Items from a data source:

────────────────────────────────────────

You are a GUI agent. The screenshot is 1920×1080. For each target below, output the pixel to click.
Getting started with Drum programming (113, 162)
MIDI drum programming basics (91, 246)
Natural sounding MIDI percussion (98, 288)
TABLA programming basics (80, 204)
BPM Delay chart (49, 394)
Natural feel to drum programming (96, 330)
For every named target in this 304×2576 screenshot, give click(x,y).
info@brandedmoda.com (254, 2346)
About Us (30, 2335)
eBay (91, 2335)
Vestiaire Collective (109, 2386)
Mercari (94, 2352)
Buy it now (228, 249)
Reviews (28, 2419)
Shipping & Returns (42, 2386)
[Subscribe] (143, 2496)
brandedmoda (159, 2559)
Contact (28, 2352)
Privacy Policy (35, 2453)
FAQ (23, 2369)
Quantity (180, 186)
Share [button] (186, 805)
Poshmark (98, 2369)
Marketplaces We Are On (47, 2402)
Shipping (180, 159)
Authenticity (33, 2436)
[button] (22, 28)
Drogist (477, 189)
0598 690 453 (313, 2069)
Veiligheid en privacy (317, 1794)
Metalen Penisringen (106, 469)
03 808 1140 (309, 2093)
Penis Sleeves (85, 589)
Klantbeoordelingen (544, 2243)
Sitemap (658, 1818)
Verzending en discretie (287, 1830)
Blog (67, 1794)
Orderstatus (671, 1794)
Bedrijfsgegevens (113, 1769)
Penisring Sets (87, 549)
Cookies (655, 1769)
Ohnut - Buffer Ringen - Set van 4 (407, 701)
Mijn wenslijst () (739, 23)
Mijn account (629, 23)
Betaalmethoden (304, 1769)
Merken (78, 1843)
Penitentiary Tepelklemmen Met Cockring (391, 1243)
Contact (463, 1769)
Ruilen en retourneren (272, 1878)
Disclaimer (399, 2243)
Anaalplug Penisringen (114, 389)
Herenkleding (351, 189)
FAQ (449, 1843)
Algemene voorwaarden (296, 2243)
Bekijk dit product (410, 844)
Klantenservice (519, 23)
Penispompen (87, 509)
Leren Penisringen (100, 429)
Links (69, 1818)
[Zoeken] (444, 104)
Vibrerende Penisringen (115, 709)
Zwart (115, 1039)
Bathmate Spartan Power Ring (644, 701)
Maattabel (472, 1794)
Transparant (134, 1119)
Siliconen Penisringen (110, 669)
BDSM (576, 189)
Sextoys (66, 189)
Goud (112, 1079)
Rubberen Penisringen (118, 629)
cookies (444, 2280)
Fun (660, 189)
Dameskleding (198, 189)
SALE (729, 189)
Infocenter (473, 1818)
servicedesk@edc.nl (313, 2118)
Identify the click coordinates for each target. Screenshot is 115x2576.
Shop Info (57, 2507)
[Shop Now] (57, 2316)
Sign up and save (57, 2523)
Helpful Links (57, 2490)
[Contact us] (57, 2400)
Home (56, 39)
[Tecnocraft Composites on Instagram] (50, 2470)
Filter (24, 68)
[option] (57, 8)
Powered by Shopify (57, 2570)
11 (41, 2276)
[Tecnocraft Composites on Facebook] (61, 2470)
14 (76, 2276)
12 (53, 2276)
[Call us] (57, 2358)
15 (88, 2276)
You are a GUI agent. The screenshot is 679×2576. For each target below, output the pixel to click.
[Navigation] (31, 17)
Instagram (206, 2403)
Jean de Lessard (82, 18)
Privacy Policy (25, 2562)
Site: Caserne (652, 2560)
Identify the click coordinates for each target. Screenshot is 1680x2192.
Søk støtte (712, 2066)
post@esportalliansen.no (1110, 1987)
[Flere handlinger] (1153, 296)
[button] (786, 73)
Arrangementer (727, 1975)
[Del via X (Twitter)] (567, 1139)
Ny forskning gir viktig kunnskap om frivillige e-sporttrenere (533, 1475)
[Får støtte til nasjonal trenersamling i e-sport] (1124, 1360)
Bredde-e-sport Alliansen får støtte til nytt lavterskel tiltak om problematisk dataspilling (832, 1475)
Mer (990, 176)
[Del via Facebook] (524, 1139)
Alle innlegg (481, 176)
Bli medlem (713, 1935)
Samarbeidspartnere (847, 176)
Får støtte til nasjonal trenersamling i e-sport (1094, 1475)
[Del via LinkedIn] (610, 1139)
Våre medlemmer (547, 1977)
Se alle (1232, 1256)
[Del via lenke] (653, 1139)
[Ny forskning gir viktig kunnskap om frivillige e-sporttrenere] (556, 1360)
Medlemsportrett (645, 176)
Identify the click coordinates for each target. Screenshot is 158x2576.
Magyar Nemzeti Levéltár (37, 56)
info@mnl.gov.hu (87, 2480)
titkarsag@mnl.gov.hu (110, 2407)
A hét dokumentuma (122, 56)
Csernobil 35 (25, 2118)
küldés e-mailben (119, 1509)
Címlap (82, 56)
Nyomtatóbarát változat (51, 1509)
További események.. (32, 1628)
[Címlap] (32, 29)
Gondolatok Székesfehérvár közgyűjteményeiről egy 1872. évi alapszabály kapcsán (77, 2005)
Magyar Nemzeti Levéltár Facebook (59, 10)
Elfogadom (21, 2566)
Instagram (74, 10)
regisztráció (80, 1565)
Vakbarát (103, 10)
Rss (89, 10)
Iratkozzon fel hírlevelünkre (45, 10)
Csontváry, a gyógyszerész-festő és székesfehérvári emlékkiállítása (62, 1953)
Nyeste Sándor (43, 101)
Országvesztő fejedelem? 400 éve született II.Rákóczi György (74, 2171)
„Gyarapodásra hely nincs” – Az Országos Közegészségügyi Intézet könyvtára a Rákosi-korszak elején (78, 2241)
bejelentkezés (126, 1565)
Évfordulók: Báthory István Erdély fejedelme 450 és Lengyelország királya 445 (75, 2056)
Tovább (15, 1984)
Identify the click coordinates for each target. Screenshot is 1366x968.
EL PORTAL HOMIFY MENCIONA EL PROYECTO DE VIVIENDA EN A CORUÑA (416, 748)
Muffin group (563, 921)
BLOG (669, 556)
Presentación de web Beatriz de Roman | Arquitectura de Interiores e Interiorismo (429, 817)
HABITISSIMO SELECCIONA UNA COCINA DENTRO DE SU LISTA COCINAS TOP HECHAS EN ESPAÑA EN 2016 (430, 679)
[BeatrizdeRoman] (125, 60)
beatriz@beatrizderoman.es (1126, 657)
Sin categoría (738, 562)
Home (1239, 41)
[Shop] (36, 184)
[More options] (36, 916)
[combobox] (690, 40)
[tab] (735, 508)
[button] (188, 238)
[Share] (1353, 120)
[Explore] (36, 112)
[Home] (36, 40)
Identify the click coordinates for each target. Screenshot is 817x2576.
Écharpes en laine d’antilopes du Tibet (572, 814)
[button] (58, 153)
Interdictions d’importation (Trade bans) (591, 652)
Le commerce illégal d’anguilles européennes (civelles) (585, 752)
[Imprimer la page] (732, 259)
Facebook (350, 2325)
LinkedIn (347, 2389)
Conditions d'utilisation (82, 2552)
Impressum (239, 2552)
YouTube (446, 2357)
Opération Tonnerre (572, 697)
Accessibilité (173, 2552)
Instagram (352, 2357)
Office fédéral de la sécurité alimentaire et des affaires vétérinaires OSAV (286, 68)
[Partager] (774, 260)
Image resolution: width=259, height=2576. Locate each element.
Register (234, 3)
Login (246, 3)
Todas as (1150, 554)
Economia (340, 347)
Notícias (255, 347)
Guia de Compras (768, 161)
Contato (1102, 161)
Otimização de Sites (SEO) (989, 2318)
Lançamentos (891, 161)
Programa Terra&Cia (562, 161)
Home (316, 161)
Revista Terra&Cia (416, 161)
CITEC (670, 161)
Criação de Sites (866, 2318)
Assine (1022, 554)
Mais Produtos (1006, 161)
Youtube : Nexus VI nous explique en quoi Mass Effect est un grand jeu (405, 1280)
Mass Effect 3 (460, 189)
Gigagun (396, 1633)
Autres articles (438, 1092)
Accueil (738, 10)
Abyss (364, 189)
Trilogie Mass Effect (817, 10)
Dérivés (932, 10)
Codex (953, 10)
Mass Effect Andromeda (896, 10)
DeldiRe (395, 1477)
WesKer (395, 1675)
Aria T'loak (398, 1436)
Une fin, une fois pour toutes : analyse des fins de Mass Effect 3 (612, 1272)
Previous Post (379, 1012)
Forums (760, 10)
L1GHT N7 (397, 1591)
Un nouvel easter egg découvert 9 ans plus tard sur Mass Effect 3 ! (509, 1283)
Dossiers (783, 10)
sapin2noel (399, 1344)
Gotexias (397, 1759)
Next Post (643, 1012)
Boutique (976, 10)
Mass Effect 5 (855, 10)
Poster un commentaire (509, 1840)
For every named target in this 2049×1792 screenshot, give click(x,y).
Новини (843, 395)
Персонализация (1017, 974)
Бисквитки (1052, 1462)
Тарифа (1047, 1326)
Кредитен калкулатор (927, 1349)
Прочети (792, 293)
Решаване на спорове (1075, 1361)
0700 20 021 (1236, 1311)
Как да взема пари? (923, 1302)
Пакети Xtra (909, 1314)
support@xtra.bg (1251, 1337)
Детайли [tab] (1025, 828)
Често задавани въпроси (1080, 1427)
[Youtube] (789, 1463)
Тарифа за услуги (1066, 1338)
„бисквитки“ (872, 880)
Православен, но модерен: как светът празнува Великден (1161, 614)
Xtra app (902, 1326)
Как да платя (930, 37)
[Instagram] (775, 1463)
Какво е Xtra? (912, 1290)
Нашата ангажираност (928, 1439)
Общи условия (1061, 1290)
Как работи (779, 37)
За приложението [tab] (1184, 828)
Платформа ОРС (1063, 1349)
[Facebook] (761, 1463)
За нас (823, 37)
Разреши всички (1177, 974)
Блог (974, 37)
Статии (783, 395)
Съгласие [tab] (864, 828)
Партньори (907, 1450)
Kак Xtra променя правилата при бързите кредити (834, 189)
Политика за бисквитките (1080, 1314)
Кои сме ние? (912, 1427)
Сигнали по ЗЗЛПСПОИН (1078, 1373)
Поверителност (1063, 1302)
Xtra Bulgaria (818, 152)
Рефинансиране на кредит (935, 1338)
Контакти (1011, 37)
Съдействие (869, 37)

────────────────────────────────────────

EXERCISE DESCRIPTION:
Your task for the entries above: copy exactly the span starting with the line with "Nyeste Sándor (43, 101)" and going on through the line with "Sin categoría (738, 562)", both lines included, and nothing else.

YOUR SOLUTION:
Nyeste Sándor (43, 101)
Országvesztő fejedelem? 400 éve született II.Rákóczi György (74, 2171)
„Gyarapodásra hely nincs” – Az Országos Közegészségügyi Intézet könyvtára a Rákosi-korszak elején (78, 2241)
bejelentkezés (126, 1565)
Évfordulók: Báthory István Erdély fejedelme 450 és Lengyelország királya 445 (75, 2056)
Tovább (15, 1984)
Identify the click coordinates for each target. Screenshot is 1366x968.
EL PORTAL HOMIFY MENCIONA EL PROYECTO DE VIVIENDA EN A CORUÑA (416, 748)
Muffin group (563, 921)
BLOG (669, 556)
Presentación de web Beatriz de Roman | Arquitectura de Interiores e Interiorismo (429, 817)
HABITISSIMO SELECCIONA UNA COCINA DENTRO DE SU LISTA COCINAS TOP HECHAS EN ESPAÑA EN 2016 (430, 679)
[BeatrizdeRoman] (125, 60)
beatriz@beatrizderoman.es (1126, 657)
Sin categoría (738, 562)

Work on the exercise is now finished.